Provided records »
***
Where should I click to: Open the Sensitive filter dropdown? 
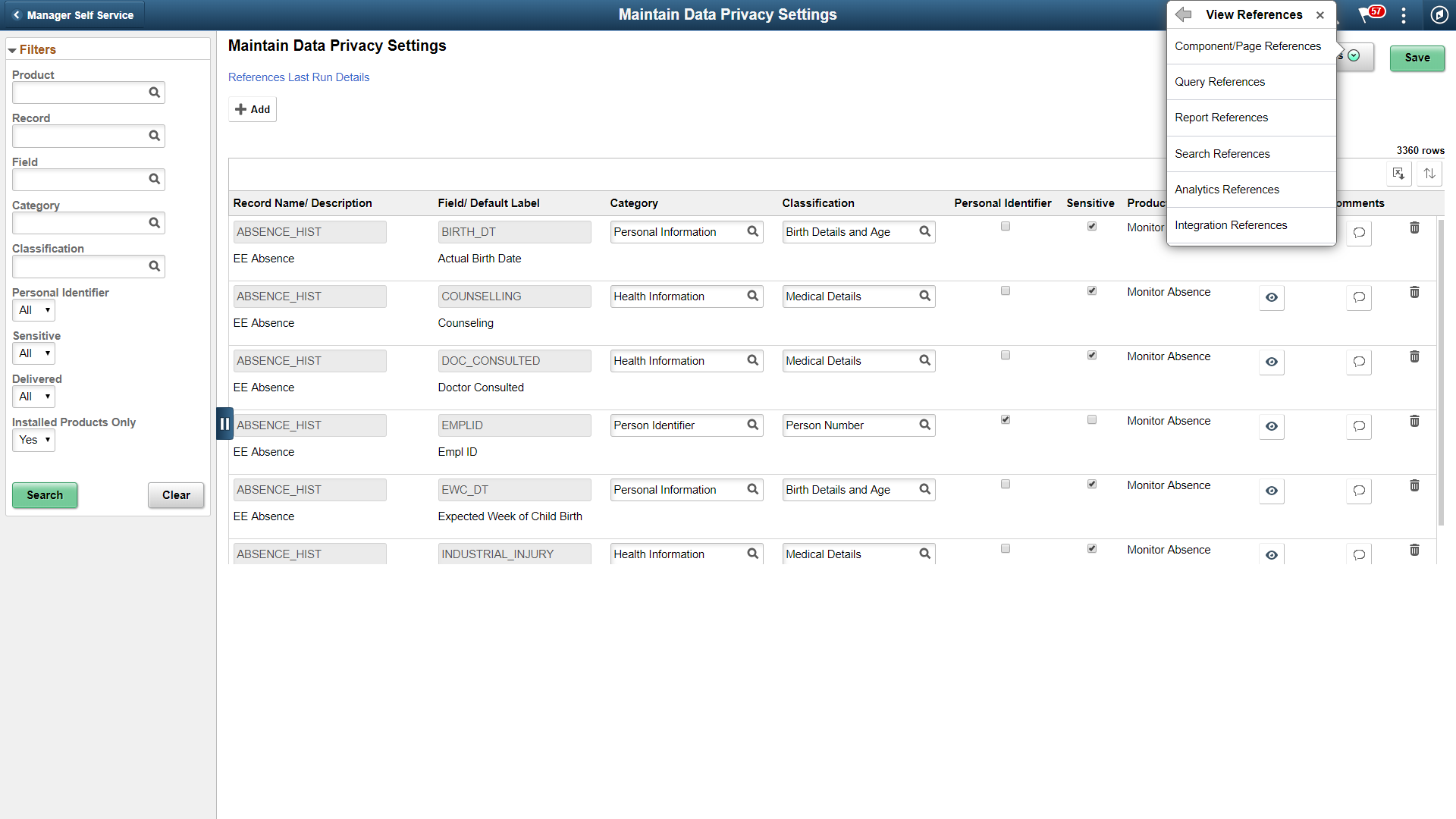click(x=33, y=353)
***
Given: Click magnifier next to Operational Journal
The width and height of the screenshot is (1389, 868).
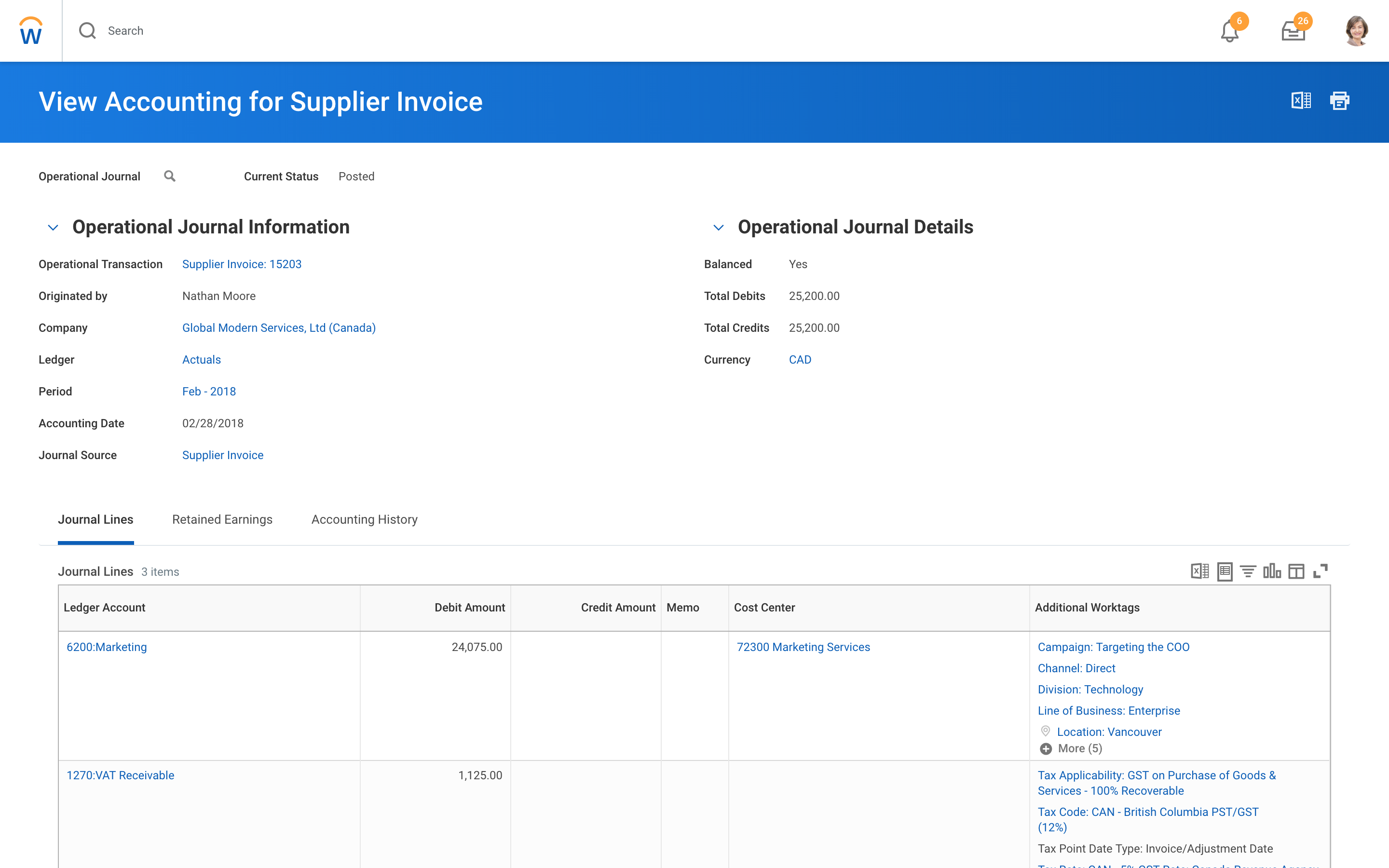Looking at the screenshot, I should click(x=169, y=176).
***
The request »
Copy out the entries word for word, from the line containing "Given: Click magnifier" down to the line containing "Looking at the", including both of those lines. Leave the pictures out.

Exercise result »
Given: Click magnifier next to Operational Journal
The width and height of the screenshot is (1389, 868).
Looking at the screenshot, I should click(x=169, y=176).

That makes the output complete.